Domingo, 11 de dezembro de 2016
Mantenedores mantenedores

Rescaldo da nova matriz econômica

Em abril, o FMI divulgou as mais recentes projeções para o crescimento e outros indicadores econômicos para as economias em 2015.

O desempenho de uma economia depende de seu entorno, ou seja, do que ocorre na economia global, mas também das escolhas feitas pelos formuladores de política econômica.

Quando uma economia não vai bem, é difícil sabermos se isso se deve à dinâmica do entorno ou a erros de política econômica.

Retomo o tema da desaceleração do crescimento considerando o primeiro quinquênio da presidente Dilma. Apesar de termos alterado a condução da política econômica com a escolha de um ministro ortodoxo, os efeitos ruins da nova matriz econômica -o regime de política econômica que vigorou de 2009 até 2014- serão sentidos pelos menos até 2017.

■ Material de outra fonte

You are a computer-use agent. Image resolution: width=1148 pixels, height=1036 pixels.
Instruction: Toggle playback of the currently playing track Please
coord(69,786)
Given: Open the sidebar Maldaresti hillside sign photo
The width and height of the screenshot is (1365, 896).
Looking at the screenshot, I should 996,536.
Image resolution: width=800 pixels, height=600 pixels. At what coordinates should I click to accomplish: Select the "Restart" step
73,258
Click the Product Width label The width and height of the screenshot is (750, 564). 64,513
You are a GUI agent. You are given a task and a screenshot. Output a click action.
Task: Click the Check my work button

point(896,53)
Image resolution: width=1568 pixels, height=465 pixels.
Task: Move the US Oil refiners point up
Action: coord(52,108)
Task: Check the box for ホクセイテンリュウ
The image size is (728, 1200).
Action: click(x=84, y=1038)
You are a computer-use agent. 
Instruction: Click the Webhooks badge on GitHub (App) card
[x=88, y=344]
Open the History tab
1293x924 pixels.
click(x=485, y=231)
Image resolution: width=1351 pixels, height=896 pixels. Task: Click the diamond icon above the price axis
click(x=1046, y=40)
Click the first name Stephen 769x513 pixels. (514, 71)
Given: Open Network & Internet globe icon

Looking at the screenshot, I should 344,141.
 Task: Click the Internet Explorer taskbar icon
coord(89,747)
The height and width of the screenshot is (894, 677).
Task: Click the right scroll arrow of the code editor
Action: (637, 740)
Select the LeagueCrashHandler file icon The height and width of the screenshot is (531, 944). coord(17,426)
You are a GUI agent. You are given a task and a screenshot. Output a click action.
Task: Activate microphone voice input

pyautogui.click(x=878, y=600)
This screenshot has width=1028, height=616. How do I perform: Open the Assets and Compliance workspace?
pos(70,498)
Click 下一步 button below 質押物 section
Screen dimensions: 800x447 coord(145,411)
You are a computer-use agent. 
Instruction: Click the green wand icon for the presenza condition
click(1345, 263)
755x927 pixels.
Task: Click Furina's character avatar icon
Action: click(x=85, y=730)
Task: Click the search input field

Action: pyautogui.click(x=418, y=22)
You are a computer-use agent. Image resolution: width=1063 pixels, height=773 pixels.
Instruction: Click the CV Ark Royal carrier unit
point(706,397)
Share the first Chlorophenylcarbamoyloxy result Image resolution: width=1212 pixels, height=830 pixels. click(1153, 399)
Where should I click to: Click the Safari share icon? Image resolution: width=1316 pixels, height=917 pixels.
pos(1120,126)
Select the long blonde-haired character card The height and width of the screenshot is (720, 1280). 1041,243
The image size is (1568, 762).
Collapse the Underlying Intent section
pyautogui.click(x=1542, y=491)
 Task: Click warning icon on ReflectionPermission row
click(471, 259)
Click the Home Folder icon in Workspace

Como grupo de controle, considero a dinâmica da economia latino-americana excluindo o Brasil. A hipótese é que movimentos da economia mundial que afetam nossa economia devem também influenciar a nossa região de forma parecida.

Escolhi quatro períodos. De 1983 até 1994, os oito anos de FHC, os oito nos de Lula e o primeiro quinquênio de Dilma. A taxa de crescimento percentual da economia mundial em cada período foi de, respectivamente, 3,5%, 3,5%, 4,2% e 3,6%. Para a América Latina, exclusive Brasil, tivemos 2,6%, 2,0%, 4,1% e 3,2%. Para o Brasil, os números foram 2,5%, 2,4%, 4,0% e 1,5%.

Fatores internos explicam os péssimos resultados do período Dilma; e só agora a conta começou a ser paga

Nos primeiros dois períodos, década de 1980 até 1994 e governo FHC, a América Latina cresceu, respectivamente, 1 ponto percentual e 1,5 ponto percentual aquém da economia mundial e o Brasil acompanhava a região. Nos anos 1980, crescemos de forma um pouco mais lenta que a América Latina, e, nos anos FHC, 0,4 ponto mais rápido.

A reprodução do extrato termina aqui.